When I first started working as a rabbi for Base, we were entering into a bit of an unknown. What would our work look like? Who would come? What would our community feel like? Nearly six years later, I have an answer.
And it is a mosaic of an answer, as Base lives now in nine cities, with more to come. And though it’s not a community in the traditional synagogue sense, it’s still very much a community, even in the virtual world.
Just a few weeks ago, I was on a Zoom call with nearly 30 rabbis-in-training and their partners, who came to learn a bit more about Base work as they look to start their rabbinates. Their curiosity and eagerness reminded me of my own when we first started this work. (While this is my final year serving as a rabbi for Base MNHTN with Yael, I will continue my work as director of spiritual life for Base).
On Christmas eve — Nitlnakht in Yiddish — our Base family returned to the streets.

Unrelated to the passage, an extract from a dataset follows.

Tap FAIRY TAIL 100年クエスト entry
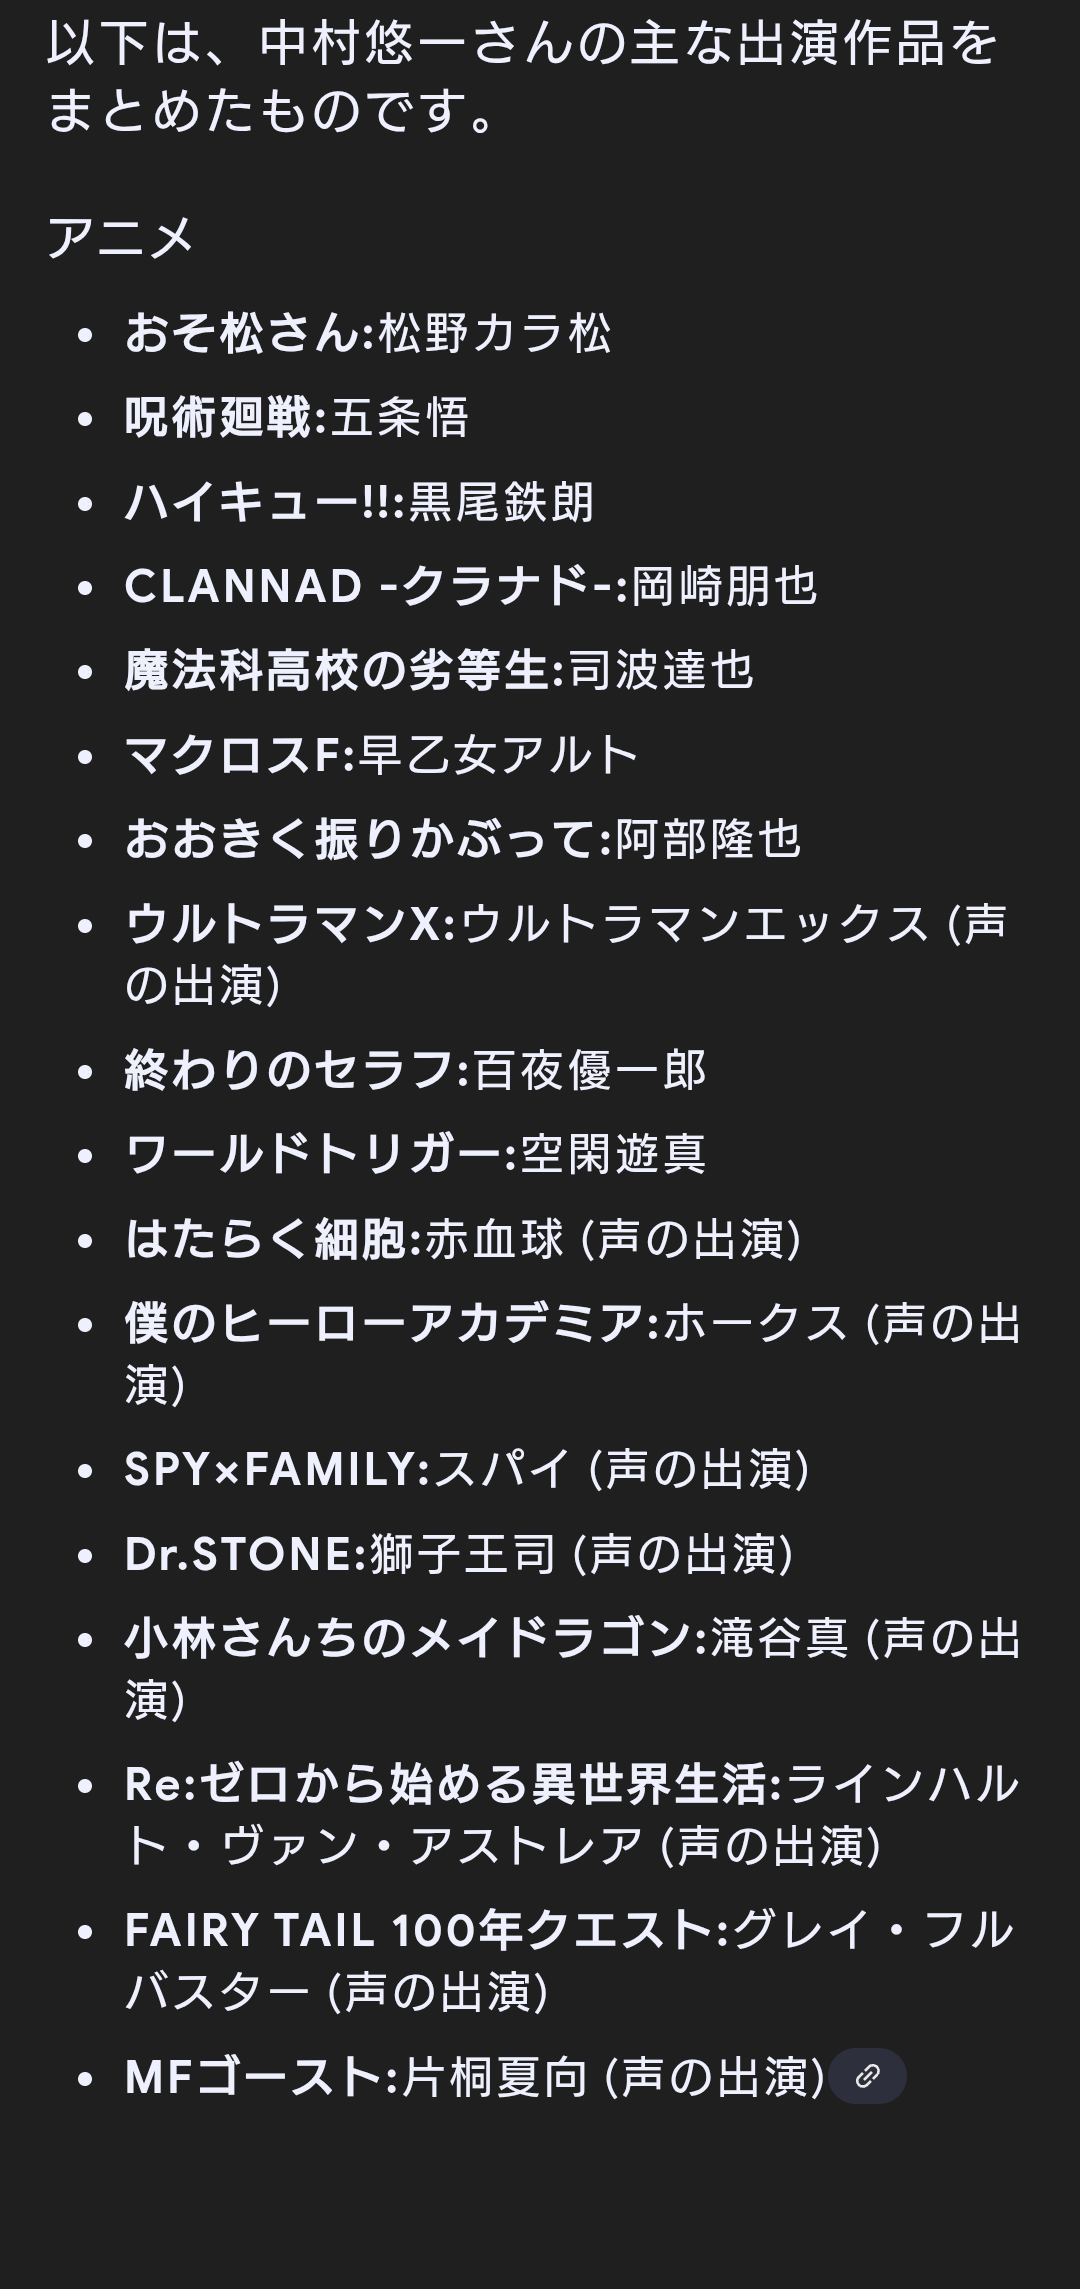 coord(570,1960)
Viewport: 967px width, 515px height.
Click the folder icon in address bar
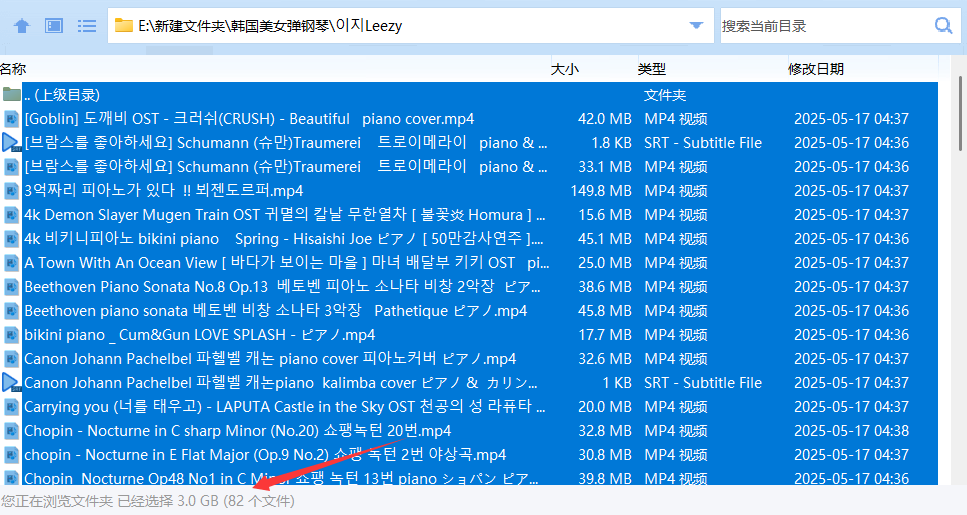point(124,26)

We had prepared a vegetable soup and packaged containers to share with our neighbors experiencing homelessness, along with care packages prepared by two Basers. (That day, Faby and David prepared their own menu to deliver to their homeless neighbors in Brooklyn.)
And I called my mom thanking her for that reminder all those years ago. More than any certificate, it is these couples, students, Basers who have made me a rabbi, and for that I am eternally grateful. For all the terrible news out there in the world, these Jewish couples building Jewish homes and their commitment to chesed, felt worthy of celebrating.